Extrait fourni »
--------------------------------------------------
- Texte visé : Projet de loi, adopté par le Sénat, après engagement de la procédure accélérée, de programmation pour la refondation de Mayotte, n° 1470
- Stade de lecture : 1ère lecture (2ème assemblée saisie)
- Examiné par : Commission des lois constitutionnelles, de la législation et de l'administration générale de la République
Sous réserve de son traitement par les services de l'Assemblée nationale et de sa recevabilité
À l’alinéa 2, supprimer les mots :
« , à l’exception de l’aide médicale de l’État, »
Cet amendement du groupe Socialistes et apparentés vise à réaffirmer la nécessité de faire appliquer l’aide médicale de l’État à Mayotte.
Le secteur sanitaire à Mayotte incarne aujourd’hui, de manière particulièrement préoccupante, les conséquences concrètes de la non application du droit commun dans ce département. Lors d’une visite récente au centre hospitalier de Mamoudzou (CHM), nous avons pu mesurer l’ampleur des dysfonctionnements auxquels les professionnels de santé et les usagers doivent faire face au quotidien. Département français depuis 2011, Mayotte constitue encore une entorse manifeste au pacte républicain : l’aide médicale de l’État (AME) ne s’y applique pas. Cette singularité entraîne des préjudices considérables, à la fois pour les personnes non affiliées à la protection sociale – confrontées à un reste à charge insoutenable et à des retards d’accès aux soins – et pour la population mahoraise, dont les services d’urgence sont saturés.
Le premier désert médical de France ne se trouve ni en zone rurale métropolitaine ni dans les territoires ultramarins historiques, mais bien à Mayotte, avec seulement 83 médecins pour 100 000 habitants en 2022, contre 330 en moyenne dans l’Hexagone. Cette inégalité d’accès aux soins se manifeste crûment au CHM, qui absorbe seul l’essentiel de la demande sanitaire du territoire. Ce sont ainsi près de 50 % des séjours hospitaliers qui concernent des personnes non affiliées, chiffre qui atteint 90 % pour les consultations en protection maternelle et infantile. L’absence de l’AME prive ces publics d’un accès précoce aux soins primaires, les contraignant à se tourner vers l’hôpital en dernier recours, aggravant les pathologies et mettant une pression insoutenable sur les services hospitaliers.
--------------------------------------------------
(Lignes extraites)
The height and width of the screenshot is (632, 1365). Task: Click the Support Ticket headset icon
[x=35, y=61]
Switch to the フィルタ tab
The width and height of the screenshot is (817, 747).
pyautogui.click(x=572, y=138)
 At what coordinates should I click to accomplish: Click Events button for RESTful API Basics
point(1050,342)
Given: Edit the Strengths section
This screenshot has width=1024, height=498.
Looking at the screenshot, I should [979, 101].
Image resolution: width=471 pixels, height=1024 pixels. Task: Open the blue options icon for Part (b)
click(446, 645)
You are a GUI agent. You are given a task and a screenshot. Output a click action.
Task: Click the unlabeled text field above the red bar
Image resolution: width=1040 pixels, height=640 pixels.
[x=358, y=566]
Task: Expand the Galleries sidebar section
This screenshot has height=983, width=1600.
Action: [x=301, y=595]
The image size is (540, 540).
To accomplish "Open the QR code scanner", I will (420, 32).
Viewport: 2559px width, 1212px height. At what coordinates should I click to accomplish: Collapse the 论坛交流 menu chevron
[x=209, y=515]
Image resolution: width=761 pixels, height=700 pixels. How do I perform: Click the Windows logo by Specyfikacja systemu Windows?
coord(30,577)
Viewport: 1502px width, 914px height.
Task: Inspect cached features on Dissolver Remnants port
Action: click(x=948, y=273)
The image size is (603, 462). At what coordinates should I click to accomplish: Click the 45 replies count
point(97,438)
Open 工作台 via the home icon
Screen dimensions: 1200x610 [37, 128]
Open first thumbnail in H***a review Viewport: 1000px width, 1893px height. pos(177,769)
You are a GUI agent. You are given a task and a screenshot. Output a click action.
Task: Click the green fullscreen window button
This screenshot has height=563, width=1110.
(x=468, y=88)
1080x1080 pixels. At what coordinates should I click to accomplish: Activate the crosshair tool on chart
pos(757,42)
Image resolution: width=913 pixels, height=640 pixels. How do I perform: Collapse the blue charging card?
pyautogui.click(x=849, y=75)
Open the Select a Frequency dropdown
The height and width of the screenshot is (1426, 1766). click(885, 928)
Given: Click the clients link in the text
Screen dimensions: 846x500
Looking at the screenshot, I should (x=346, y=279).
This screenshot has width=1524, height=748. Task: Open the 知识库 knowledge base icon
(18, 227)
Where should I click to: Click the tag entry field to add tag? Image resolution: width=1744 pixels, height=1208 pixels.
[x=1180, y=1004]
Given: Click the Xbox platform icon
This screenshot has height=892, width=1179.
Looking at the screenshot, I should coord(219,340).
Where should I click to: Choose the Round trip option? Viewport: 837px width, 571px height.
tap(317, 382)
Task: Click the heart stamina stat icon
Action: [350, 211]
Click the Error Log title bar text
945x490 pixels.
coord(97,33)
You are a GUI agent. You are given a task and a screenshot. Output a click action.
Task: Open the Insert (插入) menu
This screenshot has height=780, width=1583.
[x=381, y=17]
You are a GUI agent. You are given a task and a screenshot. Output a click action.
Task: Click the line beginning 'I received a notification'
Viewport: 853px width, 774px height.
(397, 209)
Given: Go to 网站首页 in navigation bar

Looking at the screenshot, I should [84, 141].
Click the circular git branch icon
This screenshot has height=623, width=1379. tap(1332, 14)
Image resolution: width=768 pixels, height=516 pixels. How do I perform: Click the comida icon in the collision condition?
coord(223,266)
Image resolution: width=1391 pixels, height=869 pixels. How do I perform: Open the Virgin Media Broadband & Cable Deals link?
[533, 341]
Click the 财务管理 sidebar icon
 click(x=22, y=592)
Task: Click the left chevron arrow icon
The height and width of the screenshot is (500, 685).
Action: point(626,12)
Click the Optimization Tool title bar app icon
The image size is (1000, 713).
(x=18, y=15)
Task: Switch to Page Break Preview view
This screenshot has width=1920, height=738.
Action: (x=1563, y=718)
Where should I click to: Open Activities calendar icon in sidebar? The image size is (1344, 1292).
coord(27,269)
--------------------------------------------------
D'après l'amendement, combien Mayotte comptait-elle de médecins pour 100 000 habitants en 2022 ?

Réponse »
83 médecins pour 100 000 habitants.